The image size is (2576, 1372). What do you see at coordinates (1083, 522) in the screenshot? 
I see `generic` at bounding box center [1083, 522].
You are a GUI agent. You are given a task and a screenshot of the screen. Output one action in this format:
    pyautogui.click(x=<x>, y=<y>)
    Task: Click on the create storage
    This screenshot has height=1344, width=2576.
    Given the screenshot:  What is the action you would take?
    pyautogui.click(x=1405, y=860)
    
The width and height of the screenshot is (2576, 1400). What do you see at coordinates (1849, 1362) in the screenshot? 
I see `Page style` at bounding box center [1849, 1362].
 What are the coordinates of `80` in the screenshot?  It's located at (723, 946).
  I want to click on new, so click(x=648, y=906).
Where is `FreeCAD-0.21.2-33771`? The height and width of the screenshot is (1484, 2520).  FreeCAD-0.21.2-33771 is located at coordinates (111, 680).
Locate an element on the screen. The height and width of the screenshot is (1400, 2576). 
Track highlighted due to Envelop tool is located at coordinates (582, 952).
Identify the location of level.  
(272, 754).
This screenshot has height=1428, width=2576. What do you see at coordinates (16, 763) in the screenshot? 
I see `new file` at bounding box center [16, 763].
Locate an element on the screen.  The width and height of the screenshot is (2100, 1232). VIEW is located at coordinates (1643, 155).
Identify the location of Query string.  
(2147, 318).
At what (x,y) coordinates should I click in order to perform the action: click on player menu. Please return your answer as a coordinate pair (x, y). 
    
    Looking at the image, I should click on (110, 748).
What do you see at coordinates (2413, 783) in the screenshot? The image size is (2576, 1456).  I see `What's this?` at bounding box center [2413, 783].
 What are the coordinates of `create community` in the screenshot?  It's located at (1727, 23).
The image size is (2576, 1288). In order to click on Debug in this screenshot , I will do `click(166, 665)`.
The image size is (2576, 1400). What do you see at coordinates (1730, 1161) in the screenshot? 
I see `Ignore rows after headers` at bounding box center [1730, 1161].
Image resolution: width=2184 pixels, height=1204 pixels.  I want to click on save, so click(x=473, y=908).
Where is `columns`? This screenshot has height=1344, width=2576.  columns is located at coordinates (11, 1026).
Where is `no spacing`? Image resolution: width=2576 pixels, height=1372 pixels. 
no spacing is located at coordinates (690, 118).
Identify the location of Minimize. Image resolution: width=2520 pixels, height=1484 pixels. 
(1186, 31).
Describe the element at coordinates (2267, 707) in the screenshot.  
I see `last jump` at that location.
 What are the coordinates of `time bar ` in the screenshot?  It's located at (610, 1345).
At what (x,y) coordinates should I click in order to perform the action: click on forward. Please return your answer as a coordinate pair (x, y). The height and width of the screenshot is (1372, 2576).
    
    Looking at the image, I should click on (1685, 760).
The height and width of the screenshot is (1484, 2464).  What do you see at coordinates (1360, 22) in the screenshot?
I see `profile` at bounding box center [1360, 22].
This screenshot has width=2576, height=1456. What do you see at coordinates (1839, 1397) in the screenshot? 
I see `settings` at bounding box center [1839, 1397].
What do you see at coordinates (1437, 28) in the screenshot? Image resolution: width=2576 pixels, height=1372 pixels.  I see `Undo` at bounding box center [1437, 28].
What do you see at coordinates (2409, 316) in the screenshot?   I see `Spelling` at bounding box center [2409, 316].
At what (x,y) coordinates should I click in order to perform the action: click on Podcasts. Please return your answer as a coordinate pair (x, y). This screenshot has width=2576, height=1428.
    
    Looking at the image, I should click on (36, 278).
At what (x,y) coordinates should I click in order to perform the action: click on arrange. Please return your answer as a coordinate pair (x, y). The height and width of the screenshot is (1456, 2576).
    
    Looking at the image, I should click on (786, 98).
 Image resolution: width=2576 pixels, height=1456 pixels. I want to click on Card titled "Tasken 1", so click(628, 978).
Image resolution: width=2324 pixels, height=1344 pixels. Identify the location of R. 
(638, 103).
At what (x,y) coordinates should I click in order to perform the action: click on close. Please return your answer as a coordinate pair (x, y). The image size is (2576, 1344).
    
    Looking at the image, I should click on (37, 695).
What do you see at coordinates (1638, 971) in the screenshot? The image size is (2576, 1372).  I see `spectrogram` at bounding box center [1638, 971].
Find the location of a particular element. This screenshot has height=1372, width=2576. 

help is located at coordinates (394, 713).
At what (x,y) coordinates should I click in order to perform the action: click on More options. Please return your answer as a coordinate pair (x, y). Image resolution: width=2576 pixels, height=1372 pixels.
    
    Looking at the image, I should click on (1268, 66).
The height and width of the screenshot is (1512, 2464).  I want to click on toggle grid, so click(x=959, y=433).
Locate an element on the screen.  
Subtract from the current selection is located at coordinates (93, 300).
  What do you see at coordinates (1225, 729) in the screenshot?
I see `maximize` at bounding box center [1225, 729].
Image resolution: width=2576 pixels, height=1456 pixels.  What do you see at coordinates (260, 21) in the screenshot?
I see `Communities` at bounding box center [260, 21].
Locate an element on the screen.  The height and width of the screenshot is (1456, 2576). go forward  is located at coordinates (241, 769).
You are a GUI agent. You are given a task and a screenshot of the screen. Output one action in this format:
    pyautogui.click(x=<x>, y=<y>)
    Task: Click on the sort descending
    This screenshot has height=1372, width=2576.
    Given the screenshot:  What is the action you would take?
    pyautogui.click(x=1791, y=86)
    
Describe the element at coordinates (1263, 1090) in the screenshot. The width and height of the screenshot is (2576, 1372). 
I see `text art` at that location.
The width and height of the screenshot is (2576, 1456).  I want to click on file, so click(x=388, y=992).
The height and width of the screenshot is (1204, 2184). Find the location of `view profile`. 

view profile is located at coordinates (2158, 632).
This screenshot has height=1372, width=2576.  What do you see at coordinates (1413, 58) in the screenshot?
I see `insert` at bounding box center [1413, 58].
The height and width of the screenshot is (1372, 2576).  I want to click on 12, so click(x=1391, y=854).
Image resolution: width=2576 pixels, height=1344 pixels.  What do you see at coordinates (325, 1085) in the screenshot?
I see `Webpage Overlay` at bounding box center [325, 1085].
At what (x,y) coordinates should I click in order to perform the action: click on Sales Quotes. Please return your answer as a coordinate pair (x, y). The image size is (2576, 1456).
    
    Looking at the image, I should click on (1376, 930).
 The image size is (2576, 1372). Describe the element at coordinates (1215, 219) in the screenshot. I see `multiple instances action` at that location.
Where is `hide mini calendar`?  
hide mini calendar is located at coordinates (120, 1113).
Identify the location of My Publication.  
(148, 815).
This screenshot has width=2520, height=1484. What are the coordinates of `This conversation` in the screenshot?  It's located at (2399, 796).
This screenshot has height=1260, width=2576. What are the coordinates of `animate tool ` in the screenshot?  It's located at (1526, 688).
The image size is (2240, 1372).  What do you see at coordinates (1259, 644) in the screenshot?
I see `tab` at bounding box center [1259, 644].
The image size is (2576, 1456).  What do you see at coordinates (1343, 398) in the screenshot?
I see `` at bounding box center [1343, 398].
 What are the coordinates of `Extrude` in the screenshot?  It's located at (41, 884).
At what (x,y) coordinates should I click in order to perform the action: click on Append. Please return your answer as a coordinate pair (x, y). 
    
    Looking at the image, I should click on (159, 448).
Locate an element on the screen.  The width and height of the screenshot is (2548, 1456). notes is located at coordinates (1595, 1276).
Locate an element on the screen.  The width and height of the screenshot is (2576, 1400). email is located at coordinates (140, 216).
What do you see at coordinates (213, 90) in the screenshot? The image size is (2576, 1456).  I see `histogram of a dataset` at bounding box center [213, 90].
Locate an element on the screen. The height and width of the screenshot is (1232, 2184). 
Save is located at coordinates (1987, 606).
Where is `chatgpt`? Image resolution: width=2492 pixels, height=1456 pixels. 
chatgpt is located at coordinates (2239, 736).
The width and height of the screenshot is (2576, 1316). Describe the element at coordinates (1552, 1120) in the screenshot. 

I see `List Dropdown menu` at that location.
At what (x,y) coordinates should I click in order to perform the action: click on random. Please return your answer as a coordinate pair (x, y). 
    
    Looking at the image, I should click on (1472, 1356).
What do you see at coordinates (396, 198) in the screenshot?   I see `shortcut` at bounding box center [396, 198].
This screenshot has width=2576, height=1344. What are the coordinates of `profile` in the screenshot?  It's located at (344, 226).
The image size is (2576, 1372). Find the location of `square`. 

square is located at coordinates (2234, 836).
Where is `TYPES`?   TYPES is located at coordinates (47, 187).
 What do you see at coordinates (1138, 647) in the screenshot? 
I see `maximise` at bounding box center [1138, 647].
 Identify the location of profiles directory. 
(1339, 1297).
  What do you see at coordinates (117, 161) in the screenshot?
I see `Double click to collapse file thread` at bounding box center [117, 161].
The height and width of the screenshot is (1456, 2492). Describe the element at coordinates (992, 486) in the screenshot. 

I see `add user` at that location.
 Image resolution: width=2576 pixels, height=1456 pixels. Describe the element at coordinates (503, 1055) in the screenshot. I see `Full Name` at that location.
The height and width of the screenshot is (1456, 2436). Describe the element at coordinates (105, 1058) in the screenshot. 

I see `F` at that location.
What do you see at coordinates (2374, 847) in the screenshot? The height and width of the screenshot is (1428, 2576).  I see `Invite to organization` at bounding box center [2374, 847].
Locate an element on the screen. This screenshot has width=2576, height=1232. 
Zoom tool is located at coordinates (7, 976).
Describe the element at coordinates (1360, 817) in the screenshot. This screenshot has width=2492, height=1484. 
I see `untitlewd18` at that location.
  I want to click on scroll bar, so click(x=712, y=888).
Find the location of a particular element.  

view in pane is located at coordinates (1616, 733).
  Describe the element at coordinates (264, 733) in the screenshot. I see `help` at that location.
==*==
Report every line above that contains the string "tool", copying each one in full. Case counts.

Track highlighted due to Envelop tool is located at coordinates (582, 952).
This screenshot has height=1260, width=2576. What are the coordinates of `animate tool ` in the screenshot?  It's located at (1526, 688).
Zoom tool is located at coordinates (7, 976).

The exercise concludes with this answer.